You’ve already directed some other things like Bukowski and you might be doing The Sound and the Fury.  Can you talk about the other things that you’ve directed that are coming in the future and what you’re thinking about beyond that?

FRANCO:  Those are actually all true.  I have a movie based on Cormac McCarthy called Child of God, and the plan is to premiere that at Venice Film Festival and then went to Toronto and the New York Film Festival.  I don’t read ... unfortunately, I can’t read reviews anymore, which troubles me, but I heard that we got very, very, very good reviews on As I Lay Dying and Child of God.  Bukowski is still being edited with film post production, we're hoping premiere that at the Sundance Film Festival.  It’s about Bukowski’s youth—three periods of his youth—when he’s about eight, when he’s about thirteen, and then around eighteen to twenty years old.  I just finished shooting Sound and the Fury in Mississippi; I’m now in Vancouver about ready to start acting with Seth Rogen and Evan Goldberg for The Interview, but I finished shooting Sound and the Fury a couple days ago.  I will start that editing process pretty soon. 

How are you trying to balance, as a filmmaker, acting gigs and directing?  Is there any sort of thing that you’re setting up for yourself in terms of acting and directing a certain amount each year?

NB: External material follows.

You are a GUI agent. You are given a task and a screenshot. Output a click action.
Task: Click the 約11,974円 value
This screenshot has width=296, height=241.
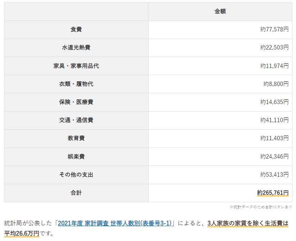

FRANCO:  It’s not as if there's like a quota that I try to meet or anything like that but I do have—you kind of feel it out.  It’s like, I know that the people respond to what I do—maybe with Seth [Rogen]—people respond to it, people like it, people come out in big numbers.  But when I make a movie based on a Faulkner novel, it’s just not going to be the same kind of numbers.  If I make them in a certain way, I can make my investors money back and I can continue to make those movies too.  I also love doing the movies with Seth, just as an actor, and I get a lot of satisfaction out of that but I get a lot out of the other, too.  I guess you could say it’s a balancing act but I guess I’m in a fortunate position where it’s not like it’s one for them and one for me.  They’re both for me, they’re both very, very enjoyable but I also know that I do need to kind of balance certain things if I want to continue to be able to do all the things that I love.  I do kind of keep it in the back of my mind.  I have to go do the ones that lots of people love and then I can go and try the challenging ones that I know not as many people will love.  But if I make them in the right way, it’ll make the money back and I can continue to make them.